The job is to find each line of the records below that includes the word "computer" and copy it.

RECORDS TO USE –
###

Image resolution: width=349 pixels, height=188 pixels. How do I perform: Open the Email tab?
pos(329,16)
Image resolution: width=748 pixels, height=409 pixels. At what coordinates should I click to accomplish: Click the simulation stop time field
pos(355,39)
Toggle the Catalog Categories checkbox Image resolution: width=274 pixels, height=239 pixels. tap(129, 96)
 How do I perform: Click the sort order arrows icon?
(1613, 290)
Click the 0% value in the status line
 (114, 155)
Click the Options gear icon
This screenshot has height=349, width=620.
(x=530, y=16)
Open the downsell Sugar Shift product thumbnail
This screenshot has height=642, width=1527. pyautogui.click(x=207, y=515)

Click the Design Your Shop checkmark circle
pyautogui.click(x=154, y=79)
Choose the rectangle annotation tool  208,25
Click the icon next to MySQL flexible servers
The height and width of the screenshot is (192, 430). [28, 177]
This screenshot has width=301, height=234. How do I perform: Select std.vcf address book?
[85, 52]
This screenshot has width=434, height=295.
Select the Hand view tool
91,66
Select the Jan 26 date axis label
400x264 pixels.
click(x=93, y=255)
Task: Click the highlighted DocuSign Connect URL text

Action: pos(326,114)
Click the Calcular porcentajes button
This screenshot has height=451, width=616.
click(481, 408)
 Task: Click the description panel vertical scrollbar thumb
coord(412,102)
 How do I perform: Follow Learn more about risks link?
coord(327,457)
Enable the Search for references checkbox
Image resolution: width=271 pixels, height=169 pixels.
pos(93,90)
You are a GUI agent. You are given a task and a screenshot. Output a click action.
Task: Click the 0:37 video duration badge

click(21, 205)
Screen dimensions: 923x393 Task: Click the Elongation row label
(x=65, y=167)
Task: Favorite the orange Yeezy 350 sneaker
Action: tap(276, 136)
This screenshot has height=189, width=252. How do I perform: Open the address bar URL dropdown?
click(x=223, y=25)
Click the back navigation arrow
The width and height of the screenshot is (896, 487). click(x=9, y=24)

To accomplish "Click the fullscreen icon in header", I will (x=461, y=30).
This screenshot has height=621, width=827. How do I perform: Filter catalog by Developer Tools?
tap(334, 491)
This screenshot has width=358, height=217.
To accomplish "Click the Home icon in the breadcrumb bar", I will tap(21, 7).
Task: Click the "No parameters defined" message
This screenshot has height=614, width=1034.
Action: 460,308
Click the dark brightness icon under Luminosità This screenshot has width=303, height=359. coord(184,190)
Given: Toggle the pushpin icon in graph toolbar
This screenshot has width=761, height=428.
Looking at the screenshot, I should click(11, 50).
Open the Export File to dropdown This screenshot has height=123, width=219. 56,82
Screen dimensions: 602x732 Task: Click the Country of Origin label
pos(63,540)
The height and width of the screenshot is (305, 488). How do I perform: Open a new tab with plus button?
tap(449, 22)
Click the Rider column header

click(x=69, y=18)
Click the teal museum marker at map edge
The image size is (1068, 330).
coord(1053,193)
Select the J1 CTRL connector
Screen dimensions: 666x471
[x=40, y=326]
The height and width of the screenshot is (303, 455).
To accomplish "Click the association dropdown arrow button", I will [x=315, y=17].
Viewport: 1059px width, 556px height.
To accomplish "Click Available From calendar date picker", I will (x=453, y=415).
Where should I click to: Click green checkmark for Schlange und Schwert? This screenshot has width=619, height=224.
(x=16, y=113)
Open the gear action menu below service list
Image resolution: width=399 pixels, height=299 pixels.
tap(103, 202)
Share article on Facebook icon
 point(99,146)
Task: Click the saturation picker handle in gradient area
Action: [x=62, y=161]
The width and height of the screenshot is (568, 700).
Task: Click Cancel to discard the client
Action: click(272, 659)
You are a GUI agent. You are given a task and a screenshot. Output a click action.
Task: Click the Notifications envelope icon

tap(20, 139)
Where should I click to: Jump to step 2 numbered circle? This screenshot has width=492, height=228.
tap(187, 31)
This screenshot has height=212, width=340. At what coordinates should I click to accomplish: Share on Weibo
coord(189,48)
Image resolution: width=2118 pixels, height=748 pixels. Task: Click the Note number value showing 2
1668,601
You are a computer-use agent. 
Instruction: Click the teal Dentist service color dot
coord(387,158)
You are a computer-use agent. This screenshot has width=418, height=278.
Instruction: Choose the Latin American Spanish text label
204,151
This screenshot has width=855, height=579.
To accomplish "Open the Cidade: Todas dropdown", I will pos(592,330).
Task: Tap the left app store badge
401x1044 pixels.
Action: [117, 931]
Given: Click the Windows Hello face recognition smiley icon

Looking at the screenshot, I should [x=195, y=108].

###

RESULT BELOW –
You are a computer-use agent. 
You are a computer-use agent. This screenshot has width=418, height=278.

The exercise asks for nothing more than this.